[Material supplied]
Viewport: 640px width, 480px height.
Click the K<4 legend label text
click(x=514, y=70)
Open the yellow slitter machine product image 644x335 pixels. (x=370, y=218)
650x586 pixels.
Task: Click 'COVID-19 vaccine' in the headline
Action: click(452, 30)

* * *

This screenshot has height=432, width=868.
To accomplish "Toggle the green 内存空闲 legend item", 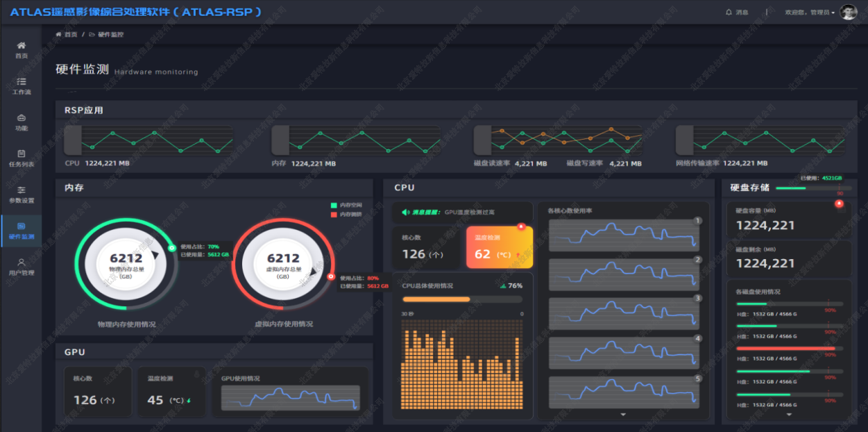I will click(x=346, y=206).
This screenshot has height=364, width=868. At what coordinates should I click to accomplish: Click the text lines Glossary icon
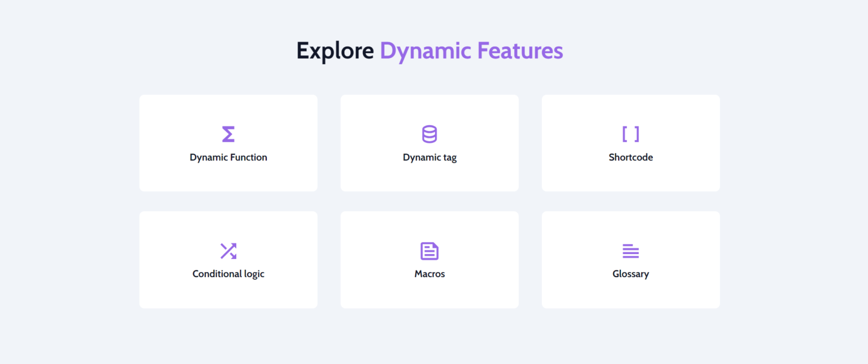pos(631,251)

--

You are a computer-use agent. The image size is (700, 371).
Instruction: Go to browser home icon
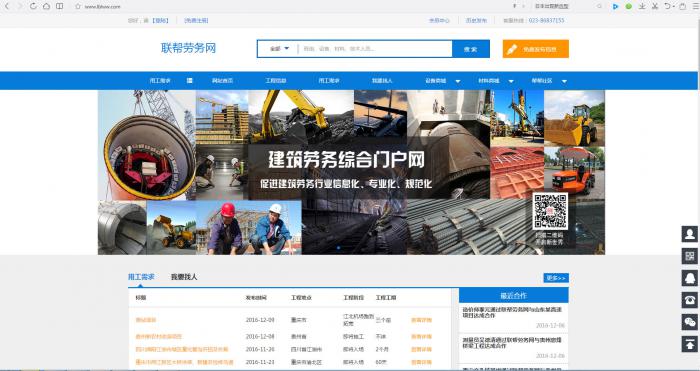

[Exercise directions]
Would you please copy, word for word, everything above from the line containing "You are a computer-use" down to the line containing "Instruction: Go to browser home icon", those two lines included?

[Answer for the task]
You are a computer-use agent. The image size is (700, 371).
Instruction: Go to browser home icon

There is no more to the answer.